The information below comes from the statement of deficiencies compiled by health inspectors and provided to AHCJ by the Centers for Medicare and Medicaid Services. It does not include the steps the hospital plans to take to fix the problem, known as a plan of correction. For that information, you should contact the hospital, your state health department or CMS. Accessing the document may require you to file a Freedom of Information Request.
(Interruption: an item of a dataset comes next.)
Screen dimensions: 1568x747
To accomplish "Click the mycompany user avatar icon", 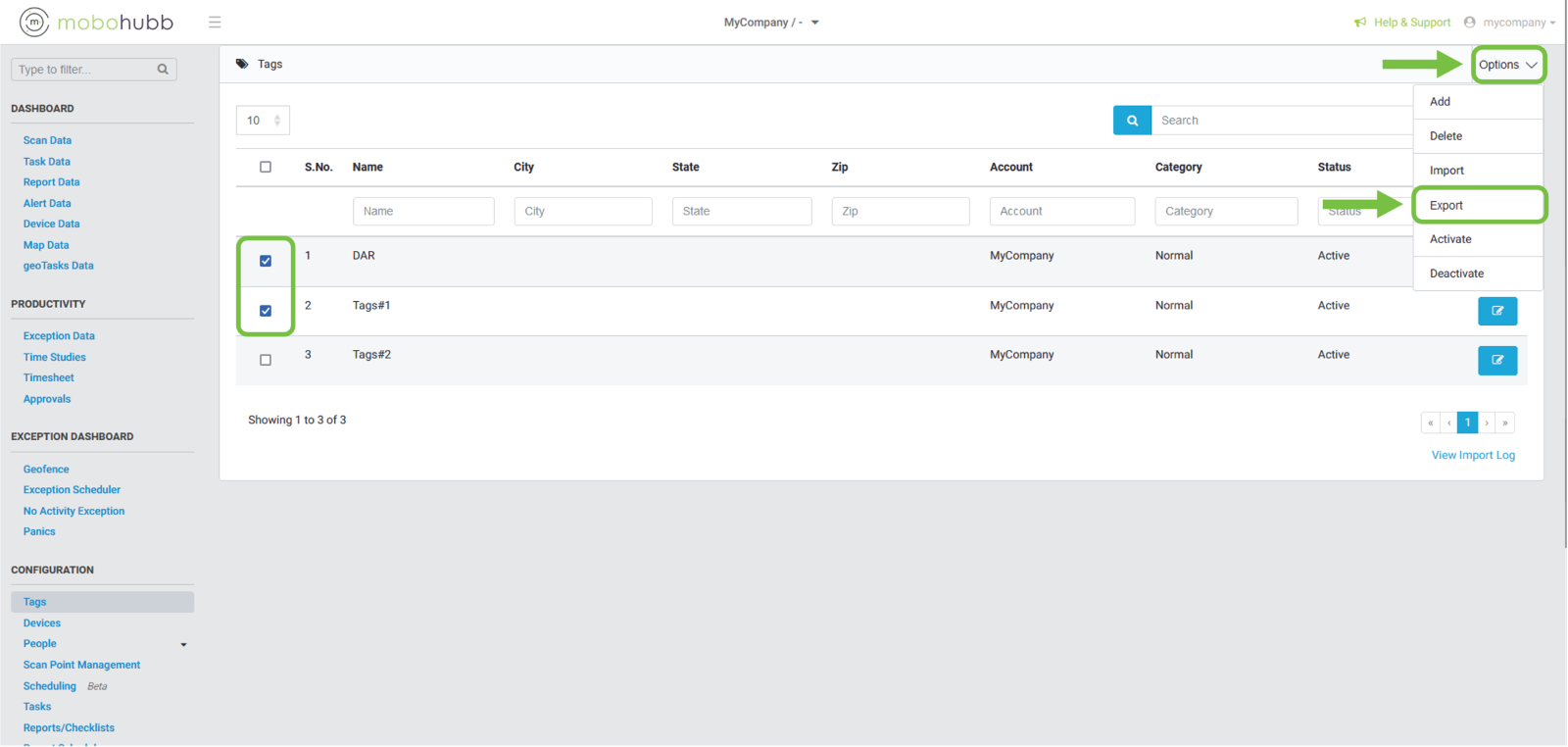I will coord(1469,23).
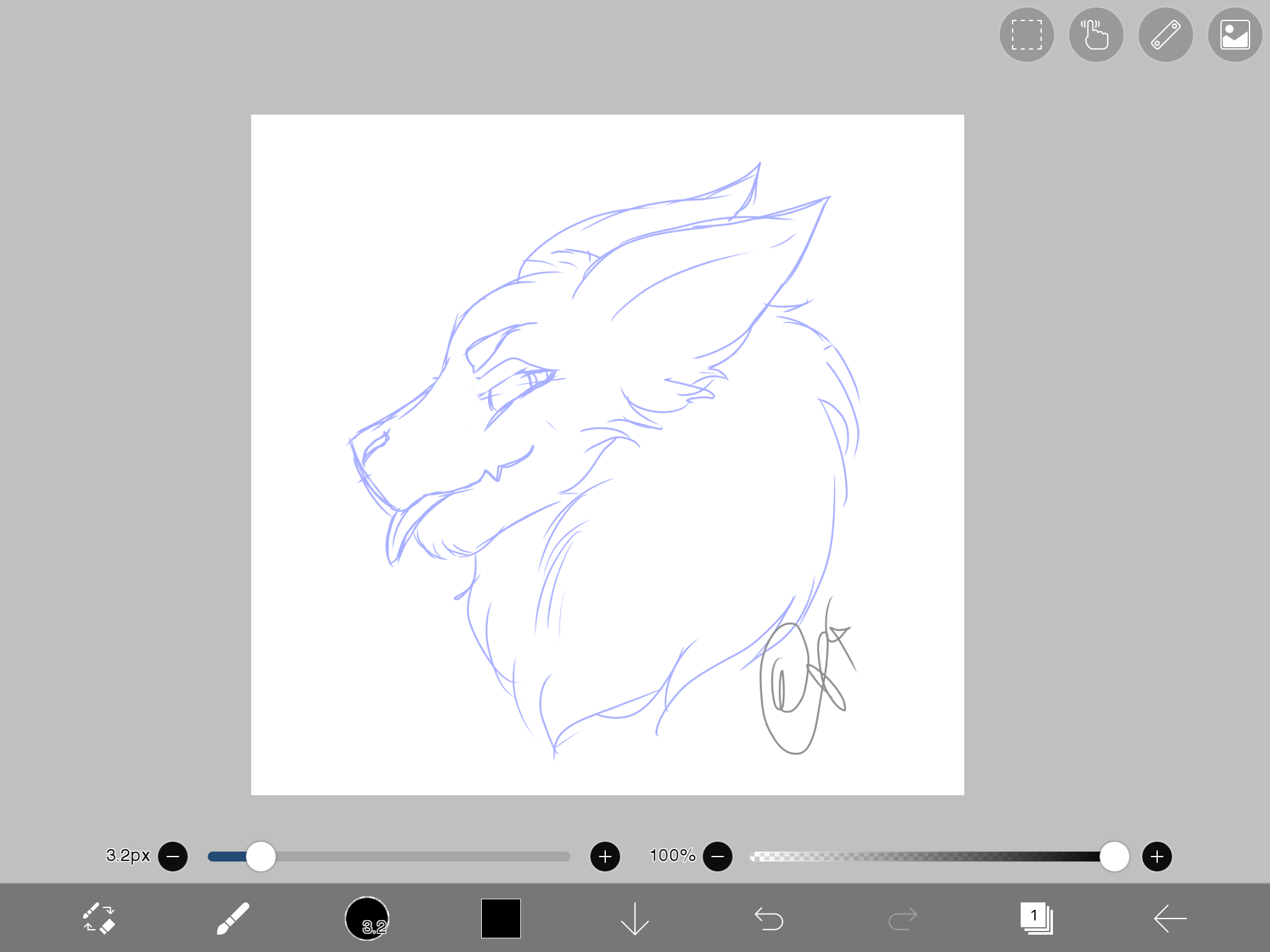Open the ruler tool menu

pos(1165,35)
Information on doing so is available here.

Findings include:

1) Based on a review of facility documentation, medical records (MR), and staff interviews (EMP), it was determined that the facility failed to ensure patients received care in a safe setting for four incidents reviewed involving the same employee (EMP11).

Cross reference with:
482.13 Patient Rights(c)(2) The patient has the right to receive care in a safe setting.
Based on a review of facility documentation, medical records (MR), and staff interview (EMP), it was determined that the facility failed to ensure patients received care in a safe setting for four incidents involving the same employee (EMP11).

Findings include:

Review of facility policy "Corrective Action Effective date 9/1/2015 ... A. Violation - A violation is defined as any behavior by an employee which conflicts with organization policies, procedures, organization rules and regulations, applicable local, state and federal laws or otherwise violates organization values. ... The supervisor is also responsible for following the established procedure when issuing disciplinary action, notifying Human Resources of any performance/behavior problems which exist and for documenting disciplinary actions. ... Human Resources is responsible for providing consultation regarding any employee's performance/behavior problems, reviewing disciplinary actions for consistency in application and for assisting, when appropriate, with the investigation and analysis of the violation. Human Resources may serve as a liaison between an employee and a supervisor or between supervisors of different departments. ... A. Disciplinary Procedure ... 1. Investigation. a. The supervisor shall promptly commence a fair and impartial investigation to verify and suspected, reported or observed violation. B. The supervisor shall develop a complete knowledge and documentation of the facts. c. The supervisor will interview potential witness as appropriate. ... 3. Analyzing the Disciplinary Problem. a. The supervisor analyzes the disciplinary problem and reviews the seriousness of the problem, frequency and nature of the problem. B. An employee's entire performance and disciplinary record should be reviewed as a whole when determining the appropriate level of discipline. C. The supervisor should notify Human Resources of the outcome of the investigation and recommended level of discipline to ensure consistency for serious or repeated violations."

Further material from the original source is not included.